About The Artist Terry Guyer


It all started by using the left over paint-by-number paint

Terry Guyer was born and raised in the Minneapolis, Minnesota. In 1976, he moved to San Francisco, for its milder weather and historic charm and now has his home and studio, just a short distance south of San Francisco, in the stimulating creative environment of Silicon Valley.

Terry Guyer is a member of the California Art Club, Allied Artists of America, The National Sculpture Society, and is President and on the Board of Directors of the Artist's Guild of San Francisco. He received his BFA from Minneapolis College of Art and Design, which included a year at Brighton Polytechnic Art Facility, in Sussex, England.

Terry Guyer is an award-winning painter and sculptor with artwork in many international, private, corporate, public and museum collections.

What Terry has to say about his work: 

I work successive layers of translucent and opaque oil paint to the point that the sense of paint application gives way to where the painting has a life of its own. I paint realism because it gives purpose and structure to the visual sensation of color and value being created. The impression created by the paint handling gives context to the realistic imagery and together it builds a more complete and satisfying visual experience.

Painting is a journey for my mind and, I believe, brings the viewer of the final painting along for the ride. The longer I look at my subject the more I see. As I paint, this new knowledge informs the painting.
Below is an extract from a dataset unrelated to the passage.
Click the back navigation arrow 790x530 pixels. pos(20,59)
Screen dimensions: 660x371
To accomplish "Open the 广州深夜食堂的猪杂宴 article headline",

Paint effects are complicated and enhanced with successive layers of oil color applied after a previous session’s paint has dried. I apply paint in translucent veils of color and then paint into that with other translucent or opaque applications of color which, when combined – the wet color and areas of dried color, only partially covered – create colors and sensations of luminosity that transcends ordinary pigment awareness and leads the mind back to the representation of the subject – temporarily suspending the impression that one is looking at paint on linen – and gives way to the impression one is looking at a new reality.